# Description of the task
Copy the listing below word for word, starting with the line that contains "Screen dimensions: 908x580" and going on through the end of the listing. Leave the pictures out of your copy.

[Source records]
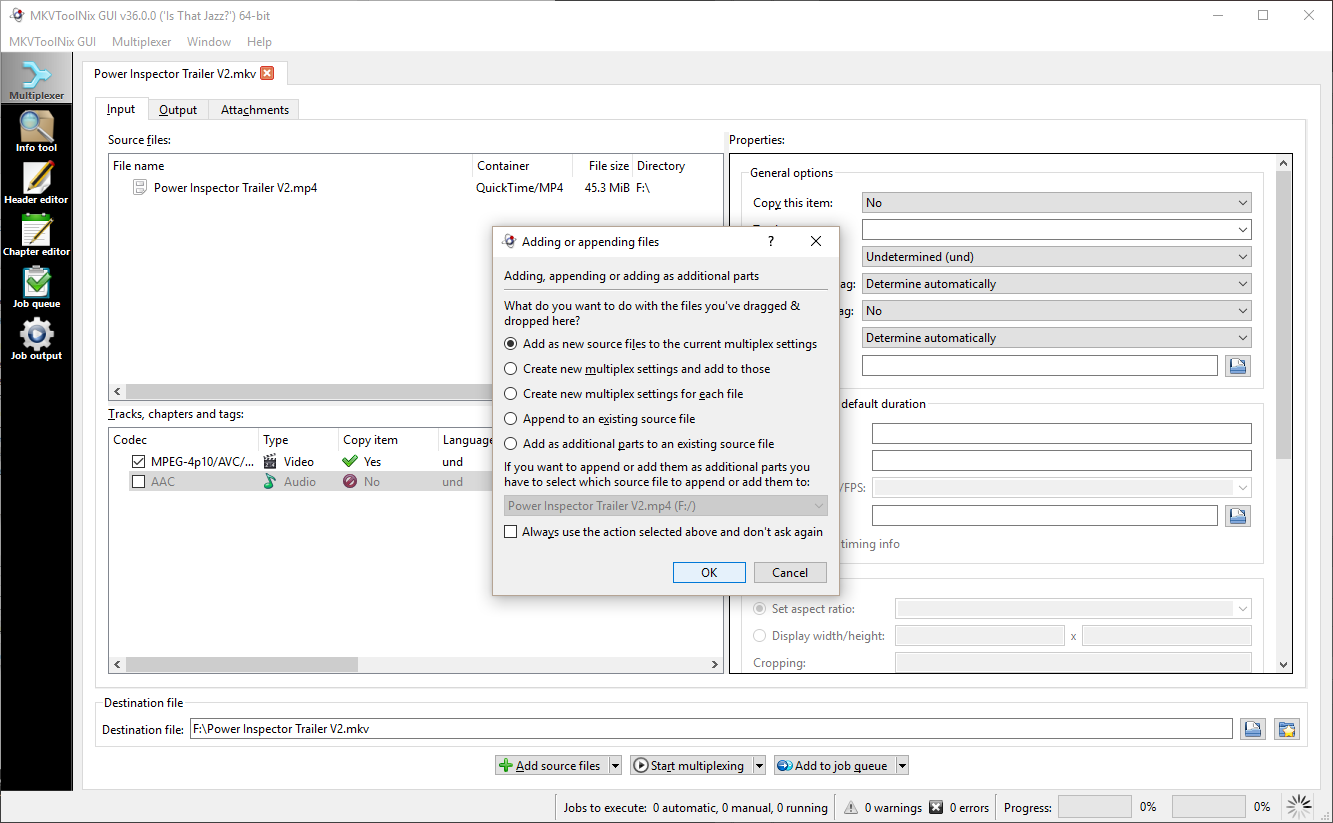Screen dimensions: 1333x823
Task: Close the Power Inspector Trailer V2.mkv tab
Action: click(267, 73)
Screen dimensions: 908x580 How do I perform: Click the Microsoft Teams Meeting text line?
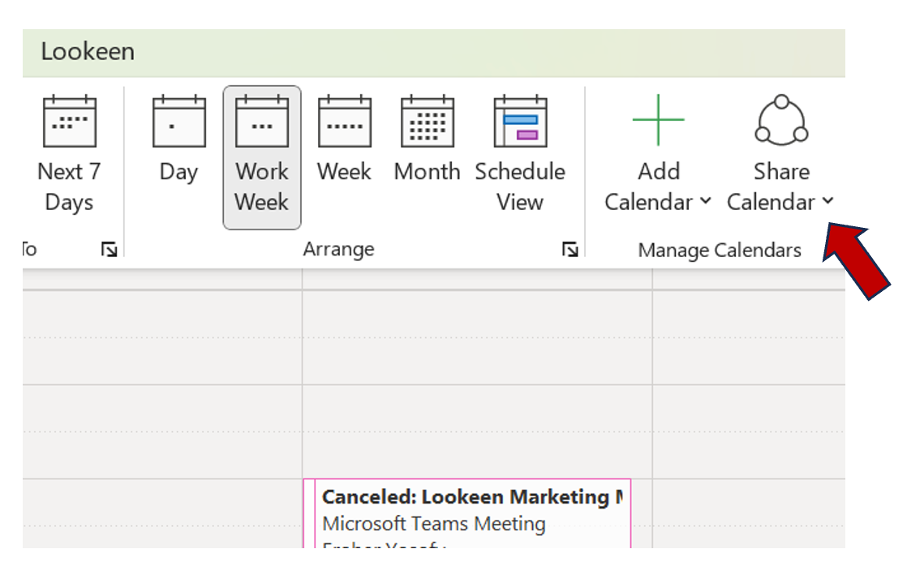[434, 523]
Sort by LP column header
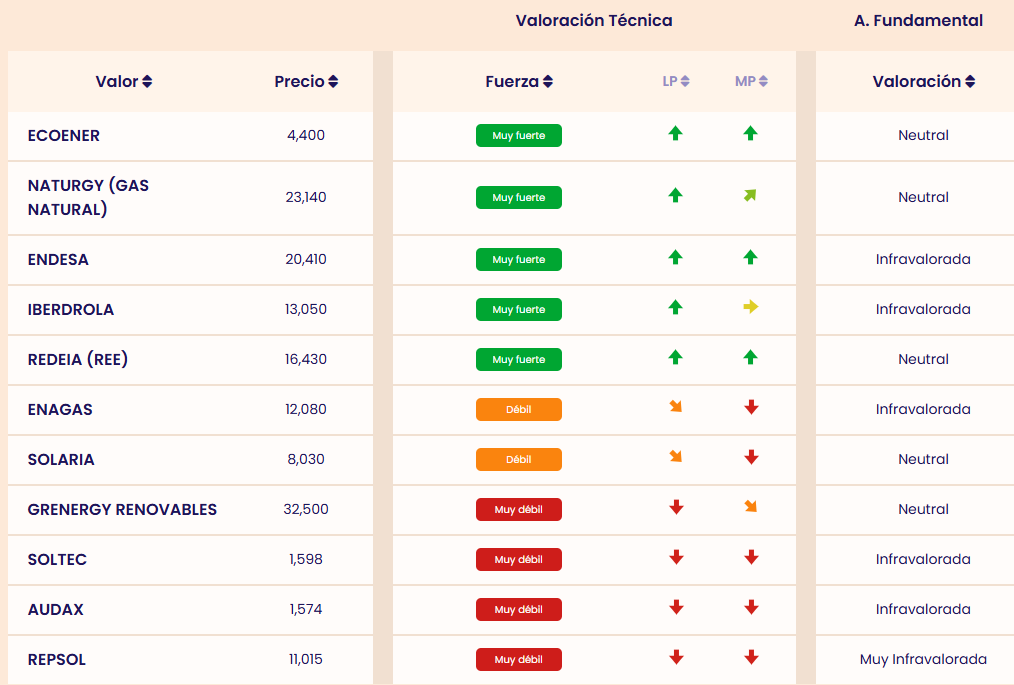Viewport: 1014px width, 685px height. point(676,82)
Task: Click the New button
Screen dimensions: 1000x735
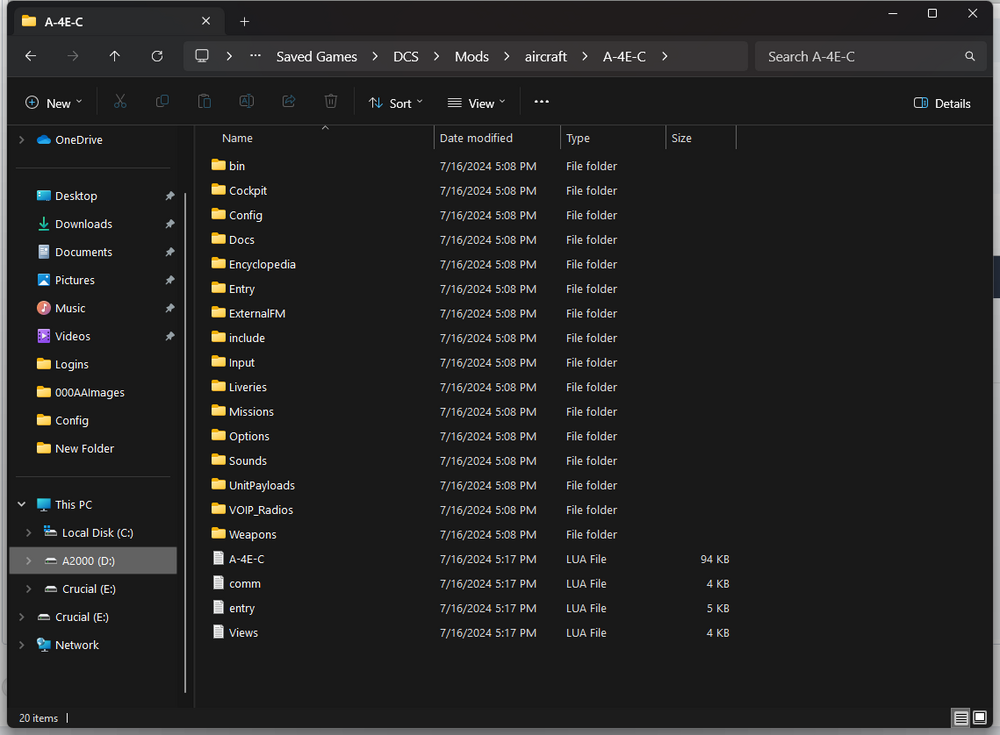Action: tap(54, 103)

# Solved exercise
Screen dimensions: 908x580 How do I perform: Click the Microsoft Teams Meeting text line?
[434, 523]
Sort by LP column header
Viewport: 1014px width, 685px height. point(676,82)
Task: Click the New button
Screen dimensions: 1000x735
Action: tap(54, 103)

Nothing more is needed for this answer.